On parle souvent de la santé mentale des mères, et à raison. Mais qu’en est-il de celle des pères ? Une étude récente relance le débat : les troubles psychiques du papa auraient des répercussions durables sur le bien-être de leurs enfants. Décryptage.
Quand on parle de santé mentale des parents et des enfants, les projecteurs se braquent presque systématiquement sur la mère. Pourtant, les pères ne sont pas épargnés par les troubles psychiques, loin de là. Selon l’Inserm, environ 10 % des nouveaux pères souffrent de symptômes dépressifs dans l’année qui suit la naissance de leur enfant. Un chiffre qui grimpe encore quand on tient compte du stress, de l’anxiété ou de l’isolement.
Alors, pourquoi ce silence autour de la santé mentale des papas ? Par tabou, parfois. Par oubli, souvent. Et pourtant, leur état psychique joue un rôle important dans le développement émotionnel et comportemental de leurs enfants.
Une étude qui change la donne : papa déprimé, enfant chamboulé
Publiée dans la revue JAMA Network Open, une étude canadienne vient rappeler que la santé mentale des pères n’est pas qu’un sujet secondaire. Les chercheurs ont suivi plus de 2 600 familles sur une période de 9 ans. Résultat ? Les enfants dont le père souffrait de dépression au moment de l’entrée en maternelle étaient plus susceptibles de présenter des troubles émotionnels ou comportementaux à l’âge de 9 ans.
Autrement dit, le mal-être d’un père peut avoir des répercussions psychologiques à long terme sur ses enfants, même plusieurs années après. Ces répercussions peuvent se manifester sous forme d’anxiété, de troubles de l’attention, de comportements agressifs ou de difficultés scolaires.
Pourquoi la santé mentale des pères impacte-t-elle autant les enfants ?
Un père qui va mal, c’est un parent moins disponible. Moins de jeux, moins de câlins, moins d’attention partagée… Et ça, pour un petit être en plein développement, c’est une vraie perte. L’interaction avec les deux parents est essentielle pour développer la confiance, la sécurité affective, et les compétences sociales.

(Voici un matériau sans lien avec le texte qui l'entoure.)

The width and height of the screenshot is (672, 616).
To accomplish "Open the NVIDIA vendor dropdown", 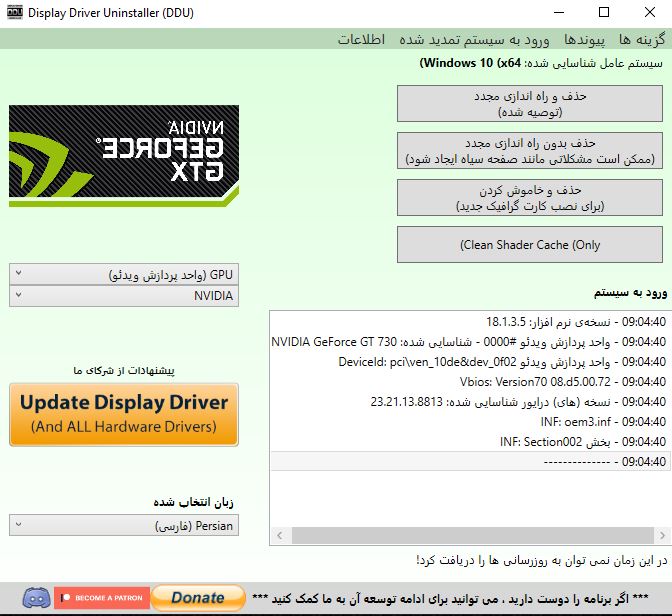I will 124,296.
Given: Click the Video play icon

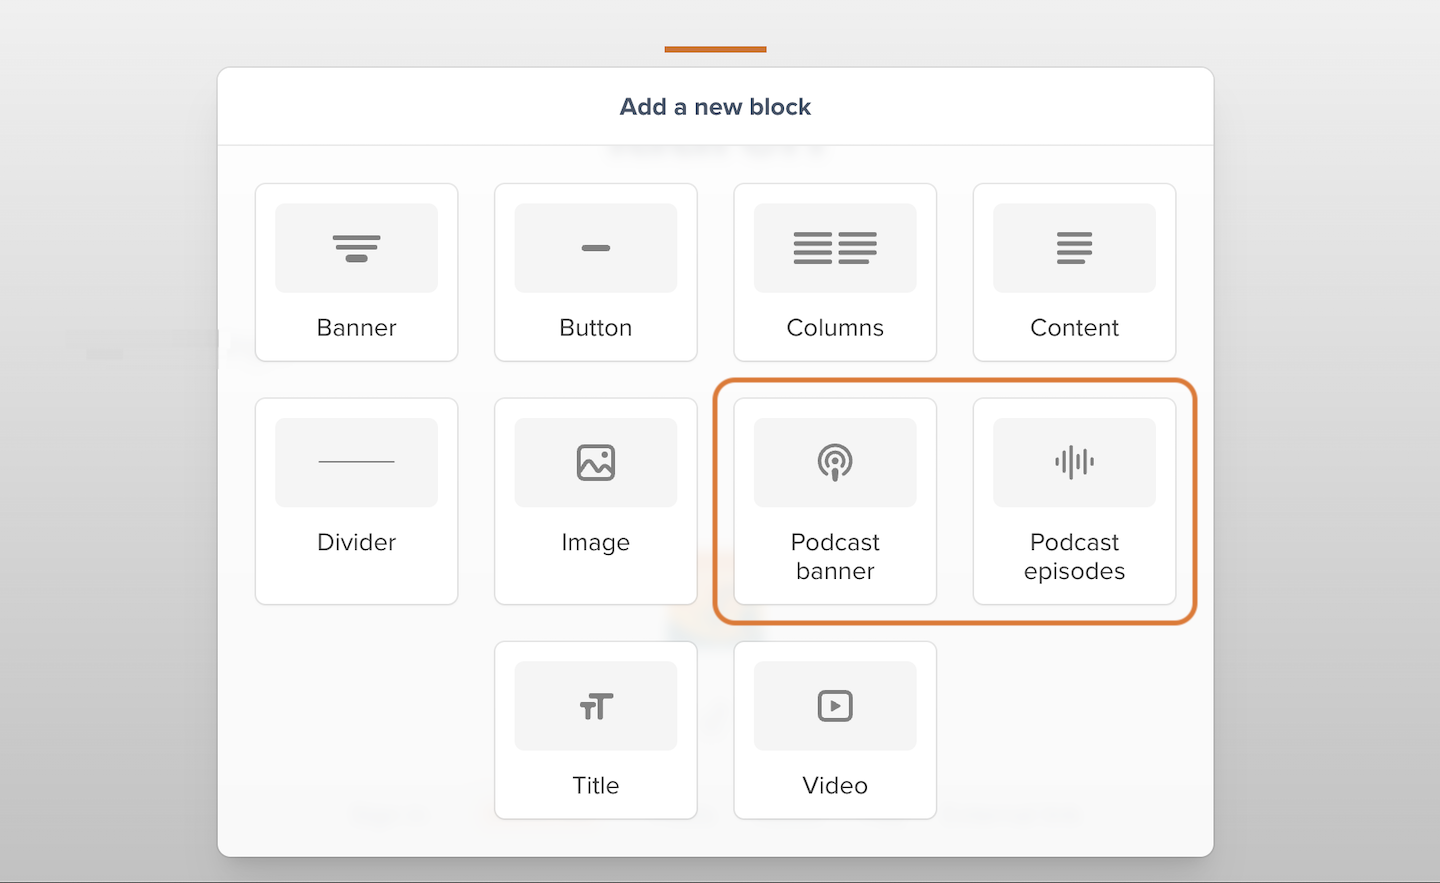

En cas de troubles dépressifs chez le père, la communication émotionnelle peut être altérée : le parent devient irritable, distant, voire absent. Et un enfant, même très jeune, capte tout ça comme une éponge. Il ne comprend pas forcément ce qui se passe, mais il ressent l’ambiance, l’humeur, les silences.
Sans oublier que si le père souffre en silence, cela impacte aussi la relation de couple, donc l’ambiance du foyer. Et un climat familial tendu ou instable est un facteur de stress bien connu chez les enfants. La santé mentale des parents et des enfants est donc un système en miroir : quand l’un vacille, l’autre peut en souffrir.
Des solutions existent, mais encore faut-il lever le tabou
L’Organisation mondiale de la santé (OMS) rappelle l’importance de dépister précocement les troubles psychiques chez les parents, y compris les pères. Cela passe par une écoute active lors des visites médicales postnatales, par des campagnes de sensibilisation, mais aussi par des dispositifs de soutien psychologique adaptés.
En France, des initiatives locales existent, mais elles peinent encore à toucher les pères. La santé mentale des parents et des enfants devrait pourtant être pensée comme un tout.
À SAVOIR
Un rapport publié en 2021 par Santé publique France souligne que la santé mentale des hommes, en particulier des jeunes pères, reste largement sous-estimée et sous-diagnostiquée. L’étude révèle que seulement 3 % des hommes consultent un professionnel de santé mentale après la naissance d’un enfant, contre près de 15 % des femmes.